The National Book Critics Circle Award-winning author of Say Nothing: A True Story of Murder and Memory in Northern Ireland returns with another tale of secrets, this time about the now-notorious family behind Valium and OxyContin—a multigenerational saga that begins at the turn of the century among hardscrabble immigrants in Brooklyn and dissolves in bitter disputes over estates; fistfights in boardrooms; glittering art collections; Machiavellian courtroom maneuvers; and the calculated use of money to burnish reputations and crush the less powerful.
Keefe nimbly guides us through the thicket of family intrigues and betrayals ... Even when detailing the most sordid episodes, Keefe’s narrative voice is calm and admirably restrained, allowing his prodigious reporting to speak for itself. His portrait of the family is all the more damning for its stark lucidity. Amid all the venality and hypocrisy, one of the terrible ironies that emerges from Empire of Pain is how the Sacklers would privately rage about the poor impulse control of 'abusers' while remaining blind to their own.
... masterfully damning ... Empire of Pain, Keefe explains in his afterword, is a dynastic saga. Like Purdue, it is all about the Sackler family: how it transformed American medicine, the key role it played in the opioid crisis ... Empire of Pain amply demonstrates that Arthur [Sackler] created the playbook used to make OxyContin a blockbuster drug ... Keefe has a knack for crafting lucid, readable descriptions of the sort of arcane business arrangements the Sacklers favored.
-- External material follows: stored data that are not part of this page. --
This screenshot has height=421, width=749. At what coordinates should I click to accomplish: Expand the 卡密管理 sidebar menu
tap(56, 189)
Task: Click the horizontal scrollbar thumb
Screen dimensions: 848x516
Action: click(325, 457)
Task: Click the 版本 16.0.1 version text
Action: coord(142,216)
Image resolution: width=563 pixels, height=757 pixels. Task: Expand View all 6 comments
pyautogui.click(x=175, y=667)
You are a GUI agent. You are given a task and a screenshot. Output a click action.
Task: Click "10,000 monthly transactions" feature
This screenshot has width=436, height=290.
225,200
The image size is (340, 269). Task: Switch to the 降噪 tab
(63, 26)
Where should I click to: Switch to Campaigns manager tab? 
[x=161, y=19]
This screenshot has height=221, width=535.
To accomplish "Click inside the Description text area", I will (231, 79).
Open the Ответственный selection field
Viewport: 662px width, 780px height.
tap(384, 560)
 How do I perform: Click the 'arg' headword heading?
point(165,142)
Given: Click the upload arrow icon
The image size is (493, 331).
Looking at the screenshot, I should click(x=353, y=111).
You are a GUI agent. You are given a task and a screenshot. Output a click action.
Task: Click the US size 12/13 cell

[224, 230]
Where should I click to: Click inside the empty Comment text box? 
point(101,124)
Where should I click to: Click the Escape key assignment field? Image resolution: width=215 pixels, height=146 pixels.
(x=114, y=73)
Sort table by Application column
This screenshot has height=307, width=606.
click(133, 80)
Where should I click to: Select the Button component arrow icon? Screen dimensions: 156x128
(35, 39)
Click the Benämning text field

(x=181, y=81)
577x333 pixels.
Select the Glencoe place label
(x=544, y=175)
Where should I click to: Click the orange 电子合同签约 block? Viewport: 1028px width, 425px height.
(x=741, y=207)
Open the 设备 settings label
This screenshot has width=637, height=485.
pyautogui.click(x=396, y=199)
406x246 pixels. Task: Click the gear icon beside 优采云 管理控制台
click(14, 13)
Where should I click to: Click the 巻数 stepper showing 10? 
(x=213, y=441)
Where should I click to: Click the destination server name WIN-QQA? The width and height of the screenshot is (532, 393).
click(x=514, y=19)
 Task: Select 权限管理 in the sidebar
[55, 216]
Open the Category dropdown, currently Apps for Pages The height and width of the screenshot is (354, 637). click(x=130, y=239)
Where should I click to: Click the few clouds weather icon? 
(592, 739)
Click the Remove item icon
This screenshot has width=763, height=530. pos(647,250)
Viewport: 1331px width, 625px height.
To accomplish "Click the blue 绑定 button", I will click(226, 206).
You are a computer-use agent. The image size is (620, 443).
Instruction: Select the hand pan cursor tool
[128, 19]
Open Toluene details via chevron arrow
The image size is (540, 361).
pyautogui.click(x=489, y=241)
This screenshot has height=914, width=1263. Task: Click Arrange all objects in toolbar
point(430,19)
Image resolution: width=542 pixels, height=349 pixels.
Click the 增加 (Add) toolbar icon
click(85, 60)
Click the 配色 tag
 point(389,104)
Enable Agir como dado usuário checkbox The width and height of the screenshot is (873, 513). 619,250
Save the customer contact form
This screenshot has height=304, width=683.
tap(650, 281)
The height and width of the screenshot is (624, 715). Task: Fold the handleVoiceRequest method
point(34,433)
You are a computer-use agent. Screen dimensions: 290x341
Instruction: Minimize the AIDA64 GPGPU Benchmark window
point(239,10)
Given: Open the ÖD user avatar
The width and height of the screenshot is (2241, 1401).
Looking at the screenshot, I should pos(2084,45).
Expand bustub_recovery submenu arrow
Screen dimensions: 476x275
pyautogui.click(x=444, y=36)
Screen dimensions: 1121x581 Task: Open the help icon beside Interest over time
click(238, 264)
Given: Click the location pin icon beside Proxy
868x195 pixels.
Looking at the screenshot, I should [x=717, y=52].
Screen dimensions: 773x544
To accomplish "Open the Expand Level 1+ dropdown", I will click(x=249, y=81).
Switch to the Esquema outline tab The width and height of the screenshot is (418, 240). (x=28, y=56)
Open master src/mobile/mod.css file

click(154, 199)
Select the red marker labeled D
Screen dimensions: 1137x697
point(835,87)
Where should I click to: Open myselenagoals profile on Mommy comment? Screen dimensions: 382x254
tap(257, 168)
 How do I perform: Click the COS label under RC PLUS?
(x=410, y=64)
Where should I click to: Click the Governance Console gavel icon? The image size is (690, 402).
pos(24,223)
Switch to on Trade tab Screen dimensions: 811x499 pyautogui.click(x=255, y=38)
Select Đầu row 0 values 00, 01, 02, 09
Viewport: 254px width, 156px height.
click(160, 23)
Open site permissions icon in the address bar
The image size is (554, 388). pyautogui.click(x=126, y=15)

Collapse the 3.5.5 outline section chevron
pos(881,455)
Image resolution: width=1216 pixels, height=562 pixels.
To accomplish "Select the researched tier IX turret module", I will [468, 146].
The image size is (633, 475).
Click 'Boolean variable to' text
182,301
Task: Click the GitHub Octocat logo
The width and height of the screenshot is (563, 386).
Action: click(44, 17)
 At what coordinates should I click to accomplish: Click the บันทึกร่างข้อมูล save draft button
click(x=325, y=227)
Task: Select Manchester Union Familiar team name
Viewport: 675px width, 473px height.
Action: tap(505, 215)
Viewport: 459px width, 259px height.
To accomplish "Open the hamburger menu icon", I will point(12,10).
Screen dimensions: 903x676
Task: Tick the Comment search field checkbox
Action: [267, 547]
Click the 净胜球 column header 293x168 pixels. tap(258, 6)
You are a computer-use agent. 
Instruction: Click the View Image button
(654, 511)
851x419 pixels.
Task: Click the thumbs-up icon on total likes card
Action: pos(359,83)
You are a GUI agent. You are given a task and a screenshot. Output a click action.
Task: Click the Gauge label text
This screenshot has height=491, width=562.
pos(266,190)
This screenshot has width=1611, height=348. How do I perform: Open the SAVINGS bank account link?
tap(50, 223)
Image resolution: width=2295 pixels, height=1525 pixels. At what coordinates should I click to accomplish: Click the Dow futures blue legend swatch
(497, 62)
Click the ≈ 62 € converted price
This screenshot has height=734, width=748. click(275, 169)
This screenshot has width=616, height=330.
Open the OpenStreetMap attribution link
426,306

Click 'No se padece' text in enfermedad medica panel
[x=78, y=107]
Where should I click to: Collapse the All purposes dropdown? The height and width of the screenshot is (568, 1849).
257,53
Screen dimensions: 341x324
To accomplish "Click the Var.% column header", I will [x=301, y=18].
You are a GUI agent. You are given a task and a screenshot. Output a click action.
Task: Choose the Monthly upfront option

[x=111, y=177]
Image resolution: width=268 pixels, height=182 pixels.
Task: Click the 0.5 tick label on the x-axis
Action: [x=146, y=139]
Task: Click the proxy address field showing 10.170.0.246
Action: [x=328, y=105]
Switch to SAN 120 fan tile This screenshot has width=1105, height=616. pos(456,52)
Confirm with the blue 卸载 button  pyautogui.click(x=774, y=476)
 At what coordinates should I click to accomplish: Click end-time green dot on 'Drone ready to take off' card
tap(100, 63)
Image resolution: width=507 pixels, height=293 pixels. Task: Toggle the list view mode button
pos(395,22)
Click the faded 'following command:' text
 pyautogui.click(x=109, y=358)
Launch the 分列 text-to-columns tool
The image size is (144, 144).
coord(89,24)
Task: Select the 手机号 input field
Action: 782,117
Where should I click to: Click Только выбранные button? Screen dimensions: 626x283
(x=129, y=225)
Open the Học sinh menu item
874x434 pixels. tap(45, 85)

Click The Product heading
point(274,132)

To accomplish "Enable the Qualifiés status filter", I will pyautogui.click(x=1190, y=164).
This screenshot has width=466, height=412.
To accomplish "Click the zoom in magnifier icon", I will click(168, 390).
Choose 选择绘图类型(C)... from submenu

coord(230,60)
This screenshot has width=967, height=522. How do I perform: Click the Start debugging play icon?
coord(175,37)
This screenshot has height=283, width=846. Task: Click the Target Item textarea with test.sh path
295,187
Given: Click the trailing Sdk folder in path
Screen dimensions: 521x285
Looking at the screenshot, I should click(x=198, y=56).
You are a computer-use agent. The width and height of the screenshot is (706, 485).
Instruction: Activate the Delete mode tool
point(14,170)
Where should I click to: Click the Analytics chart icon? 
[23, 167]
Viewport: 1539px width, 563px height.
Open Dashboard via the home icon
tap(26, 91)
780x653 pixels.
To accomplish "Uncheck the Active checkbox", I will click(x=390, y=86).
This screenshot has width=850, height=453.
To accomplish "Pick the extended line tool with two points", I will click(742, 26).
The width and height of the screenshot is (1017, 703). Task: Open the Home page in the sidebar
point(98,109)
He is also indefatigable.
Written with novelistic family-dynasty and family-dynamic sweep, Empire of Pain is a pharmaceutical Forsythe Saga, a book that in its way is addictive, with a page-turning forward momentum. We see the Sacklers moving from marketing to entrepreneurship to art collecting to philanthropy to ignominy. It is an American story, and an American tragedy—and travesty ... thanks in large part to Keefe, the anonymity of the principals behind OxyContin not only is shattered, the fog that has shrouded the entire sad episode also has been stripped away.